[Dataset entries]
───

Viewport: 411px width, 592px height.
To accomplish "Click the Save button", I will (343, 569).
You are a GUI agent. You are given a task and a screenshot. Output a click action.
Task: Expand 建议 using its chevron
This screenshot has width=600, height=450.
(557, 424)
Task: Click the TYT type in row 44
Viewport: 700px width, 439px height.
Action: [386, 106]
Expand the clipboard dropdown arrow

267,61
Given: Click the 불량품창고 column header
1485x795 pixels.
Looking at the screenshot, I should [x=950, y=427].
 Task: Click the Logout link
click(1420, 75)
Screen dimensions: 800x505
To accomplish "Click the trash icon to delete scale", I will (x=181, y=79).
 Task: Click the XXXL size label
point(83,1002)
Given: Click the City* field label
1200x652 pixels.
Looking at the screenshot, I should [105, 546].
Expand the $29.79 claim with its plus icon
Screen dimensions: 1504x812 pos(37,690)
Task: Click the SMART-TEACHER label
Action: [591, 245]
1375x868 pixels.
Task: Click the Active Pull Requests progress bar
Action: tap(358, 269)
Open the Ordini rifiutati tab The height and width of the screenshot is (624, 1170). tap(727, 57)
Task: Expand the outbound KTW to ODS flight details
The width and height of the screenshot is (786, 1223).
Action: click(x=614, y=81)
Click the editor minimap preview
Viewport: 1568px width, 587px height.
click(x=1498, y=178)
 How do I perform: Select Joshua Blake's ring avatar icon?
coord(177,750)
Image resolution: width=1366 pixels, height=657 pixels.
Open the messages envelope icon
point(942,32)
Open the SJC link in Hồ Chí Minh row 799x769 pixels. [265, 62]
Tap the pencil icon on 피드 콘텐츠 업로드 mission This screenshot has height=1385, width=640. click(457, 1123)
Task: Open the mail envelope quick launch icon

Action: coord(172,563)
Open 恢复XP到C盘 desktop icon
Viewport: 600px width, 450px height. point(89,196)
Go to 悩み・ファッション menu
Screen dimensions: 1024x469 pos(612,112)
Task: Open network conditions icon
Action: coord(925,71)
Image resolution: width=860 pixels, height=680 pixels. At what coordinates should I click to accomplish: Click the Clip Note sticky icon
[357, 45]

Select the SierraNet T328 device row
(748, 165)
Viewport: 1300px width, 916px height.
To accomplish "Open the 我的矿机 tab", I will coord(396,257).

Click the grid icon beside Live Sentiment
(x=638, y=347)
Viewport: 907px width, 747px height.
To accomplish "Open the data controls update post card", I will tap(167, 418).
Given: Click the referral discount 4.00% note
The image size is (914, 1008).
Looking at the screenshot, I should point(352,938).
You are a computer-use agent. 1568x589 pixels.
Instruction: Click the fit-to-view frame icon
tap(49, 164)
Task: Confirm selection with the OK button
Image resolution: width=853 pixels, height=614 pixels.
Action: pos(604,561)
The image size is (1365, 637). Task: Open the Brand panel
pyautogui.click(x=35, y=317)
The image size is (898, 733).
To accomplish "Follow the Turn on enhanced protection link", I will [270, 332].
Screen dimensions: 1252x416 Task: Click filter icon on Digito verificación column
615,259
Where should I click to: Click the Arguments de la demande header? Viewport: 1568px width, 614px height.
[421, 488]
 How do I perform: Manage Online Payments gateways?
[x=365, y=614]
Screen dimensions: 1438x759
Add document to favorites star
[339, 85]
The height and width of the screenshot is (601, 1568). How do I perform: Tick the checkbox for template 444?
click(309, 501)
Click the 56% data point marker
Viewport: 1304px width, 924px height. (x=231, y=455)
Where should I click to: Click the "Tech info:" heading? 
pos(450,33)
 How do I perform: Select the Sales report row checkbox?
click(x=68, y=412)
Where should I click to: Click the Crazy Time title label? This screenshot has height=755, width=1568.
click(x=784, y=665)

───

What needs to be done:
Write the records out once more, word for word.

Exercise solution:
Viewport: 411px width, 592px height.
To accomplish "Click the Save button", I will (343, 569).
You are a GUI agent. You are given a task and a screenshot. Output a click action.
Task: Expand 建议 using its chevron
This screenshot has width=600, height=450.
(557, 424)
Task: Click the TYT type in row 44
Viewport: 700px width, 439px height.
Action: [386, 106]
Expand the clipboard dropdown arrow

267,61
Given: Click the 불량품창고 column header
1485x795 pixels.
Looking at the screenshot, I should [x=950, y=427].
 Task: Click the Logout link
click(1420, 75)
Screen dimensions: 800x505
To accomplish "Click the trash icon to delete scale", I will (x=181, y=79).
 Task: Click the XXXL size label
point(83,1002)
Given: Click the City* field label
1200x652 pixels.
Looking at the screenshot, I should [105, 546].
Expand the $29.79 claim with its plus icon
Screen dimensions: 1504x812 pos(37,690)
Task: Click the SMART-TEACHER label
Action: [591, 245]
1375x868 pixels.
Task: Click the Active Pull Requests progress bar
Action: tap(358, 269)
Open the Ordini rifiutati tab The height and width of the screenshot is (624, 1170). tap(727, 57)
Task: Expand the outbound KTW to ODS flight details
The width and height of the screenshot is (786, 1223).
Action: click(x=614, y=81)
Click the editor minimap preview
Viewport: 1568px width, 587px height.
click(x=1498, y=178)
 How do I perform: Select Joshua Blake's ring avatar icon?
coord(177,750)
Image resolution: width=1366 pixels, height=657 pixels.
Open the messages envelope icon
point(942,32)
Open the SJC link in Hồ Chí Minh row 799x769 pixels. [265, 62]
Tap the pencil icon on 피드 콘텐츠 업로드 mission This screenshot has height=1385, width=640. click(457, 1123)
Task: Open the mail envelope quick launch icon

Action: coord(172,563)
Open 恢复XP到C盘 desktop icon
Viewport: 600px width, 450px height. point(89,196)
Go to 悩み・ファッション menu
Screen dimensions: 1024x469 pos(612,112)
Task: Open network conditions icon
Action: coord(925,71)
Image resolution: width=860 pixels, height=680 pixels. At what coordinates should I click to accomplish: Click the Clip Note sticky icon
[357, 45]

Select the SierraNet T328 device row
(748, 165)
Viewport: 1300px width, 916px height.
To accomplish "Open the 我的矿机 tab", I will coord(396,257).

Click the grid icon beside Live Sentiment
(x=638, y=347)
Viewport: 907px width, 747px height.
To accomplish "Open the data controls update post card", I will tap(167, 418).
Given: Click the referral discount 4.00% note
The image size is (914, 1008).
Looking at the screenshot, I should point(352,938).
You are a computer-use agent. 1568x589 pixels.
Instruction: Click the fit-to-view frame icon
tap(49, 164)
Task: Confirm selection with the OK button
Image resolution: width=853 pixels, height=614 pixels.
Action: pos(604,561)
The image size is (1365, 637). Task: Open the Brand panel
pyautogui.click(x=35, y=317)
The image size is (898, 733).
To accomplish "Follow the Turn on enhanced protection link", I will [270, 332].
Screen dimensions: 1252x416 Task: Click filter icon on Digito verificación column
615,259
Where should I click to: Click the Arguments de la demande header? Viewport: 1568px width, 614px height.
[421, 488]
 How do I perform: Manage Online Payments gateways?
[x=365, y=614]
Screen dimensions: 1438x759
Add document to favorites star
[339, 85]
The height and width of the screenshot is (601, 1568). How do I perform: Tick the checkbox for template 444?
click(309, 501)
Click the 56% data point marker
Viewport: 1304px width, 924px height. (x=231, y=455)
Where should I click to: Click the "Tech info:" heading? 
pos(450,33)
 How do I perform: Select the Sales report row checkbox?
click(x=68, y=412)
Where should I click to: Click the Crazy Time title label? This screenshot has height=755, width=1568.
click(x=784, y=665)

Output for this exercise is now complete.